— 页面摘录 —

本文介绍了一种算法,用于根据给定的成绩区间对学生记录进行非递增排序。该算法首先将学生的姓名和ID合并为一个键,以成绩作为值存储在字典中,然后删除不符合成绩区间的记录,并按成绩逆序输出剩余的学生记录。
1083 List Grades (25 分)
Given a list of N student records with name, ID and grade. You are supposed to sort the records with respect to the grade in non-increasing order, and output those student records of which the grades are in a given interval.
Input Specification:
Each input file contains one test case. Each case is given in the following format:
N
name[1] ID[1] grade[1]
name[2] ID[2] grade[2]
… …
name[N] ID[N] grade[N]
grade1 grade2
where name[i] and ID[i] are strings of no more than 10 characters with no space, grade[i] is an integer in [0, 100], grade1 and grade2 are the boundaries of the grade’s interval. It is guaranteed that all the grades are distinct.
Output Specification:
For each test case you should output the student records of which the grades are in the given interval [grade1, grade2] and are in non-increasing order. Each student record occupies a line with the student’s name and ID, separated by one space. If there is no student’s grade in that interval, output NONE instead.

— 任务要求 —
根据上面的页面摘录,说明在什么情况下输出的是NONE而不是学生记录,请用一到三句话回答。

— 提取数据 —
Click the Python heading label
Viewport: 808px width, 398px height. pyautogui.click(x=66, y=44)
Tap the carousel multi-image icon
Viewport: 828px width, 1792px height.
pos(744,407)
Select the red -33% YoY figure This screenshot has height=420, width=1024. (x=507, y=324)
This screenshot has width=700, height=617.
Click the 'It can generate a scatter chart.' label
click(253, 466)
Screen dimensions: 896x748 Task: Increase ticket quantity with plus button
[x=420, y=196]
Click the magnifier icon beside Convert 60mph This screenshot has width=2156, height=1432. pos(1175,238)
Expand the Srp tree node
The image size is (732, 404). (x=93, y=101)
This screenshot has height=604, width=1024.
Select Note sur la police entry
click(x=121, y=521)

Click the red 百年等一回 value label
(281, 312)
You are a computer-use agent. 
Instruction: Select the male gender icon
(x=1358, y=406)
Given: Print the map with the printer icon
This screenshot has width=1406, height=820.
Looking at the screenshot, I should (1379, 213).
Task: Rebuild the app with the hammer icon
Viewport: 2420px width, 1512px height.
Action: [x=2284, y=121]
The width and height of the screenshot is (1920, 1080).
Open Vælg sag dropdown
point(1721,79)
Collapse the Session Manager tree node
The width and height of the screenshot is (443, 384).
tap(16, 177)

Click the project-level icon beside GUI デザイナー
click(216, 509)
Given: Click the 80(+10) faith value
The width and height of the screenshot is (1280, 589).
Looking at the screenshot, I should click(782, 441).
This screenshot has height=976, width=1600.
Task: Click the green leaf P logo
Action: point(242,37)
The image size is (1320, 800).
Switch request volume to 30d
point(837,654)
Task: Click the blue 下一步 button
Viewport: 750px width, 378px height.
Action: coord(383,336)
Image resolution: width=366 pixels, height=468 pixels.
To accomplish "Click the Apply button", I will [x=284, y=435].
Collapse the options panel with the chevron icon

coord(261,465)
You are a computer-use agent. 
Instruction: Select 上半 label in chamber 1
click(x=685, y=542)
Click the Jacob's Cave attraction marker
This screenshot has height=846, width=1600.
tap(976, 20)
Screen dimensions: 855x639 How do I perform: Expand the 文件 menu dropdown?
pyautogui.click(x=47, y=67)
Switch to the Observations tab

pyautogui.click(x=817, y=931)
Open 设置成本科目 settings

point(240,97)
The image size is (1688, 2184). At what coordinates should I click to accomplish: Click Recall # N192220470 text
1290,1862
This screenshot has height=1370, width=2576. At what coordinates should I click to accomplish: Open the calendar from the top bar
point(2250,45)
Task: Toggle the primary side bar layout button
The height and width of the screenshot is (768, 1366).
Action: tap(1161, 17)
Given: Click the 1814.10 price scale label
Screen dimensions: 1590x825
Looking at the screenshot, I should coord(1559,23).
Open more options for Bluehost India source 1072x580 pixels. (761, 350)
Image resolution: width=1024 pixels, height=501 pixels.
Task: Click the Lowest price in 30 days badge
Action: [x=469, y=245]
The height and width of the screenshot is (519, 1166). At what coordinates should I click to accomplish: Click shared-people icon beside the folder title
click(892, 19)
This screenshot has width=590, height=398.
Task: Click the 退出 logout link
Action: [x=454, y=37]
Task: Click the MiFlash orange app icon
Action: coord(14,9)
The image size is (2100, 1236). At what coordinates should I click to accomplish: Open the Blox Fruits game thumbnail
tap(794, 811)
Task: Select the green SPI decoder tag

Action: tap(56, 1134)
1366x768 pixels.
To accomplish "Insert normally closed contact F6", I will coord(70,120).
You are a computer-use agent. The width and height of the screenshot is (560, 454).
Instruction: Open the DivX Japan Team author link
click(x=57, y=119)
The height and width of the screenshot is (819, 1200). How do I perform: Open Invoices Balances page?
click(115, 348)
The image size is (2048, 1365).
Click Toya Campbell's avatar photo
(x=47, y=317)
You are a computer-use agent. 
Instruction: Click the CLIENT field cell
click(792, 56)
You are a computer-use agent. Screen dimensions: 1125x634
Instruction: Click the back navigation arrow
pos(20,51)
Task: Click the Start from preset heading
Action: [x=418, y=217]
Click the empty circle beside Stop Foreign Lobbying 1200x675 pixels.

— 最终结果 —
如果没有任何学生的成绩落在给定区间[grade1, grade2]内,就不输出学生记录,而是输出NONE。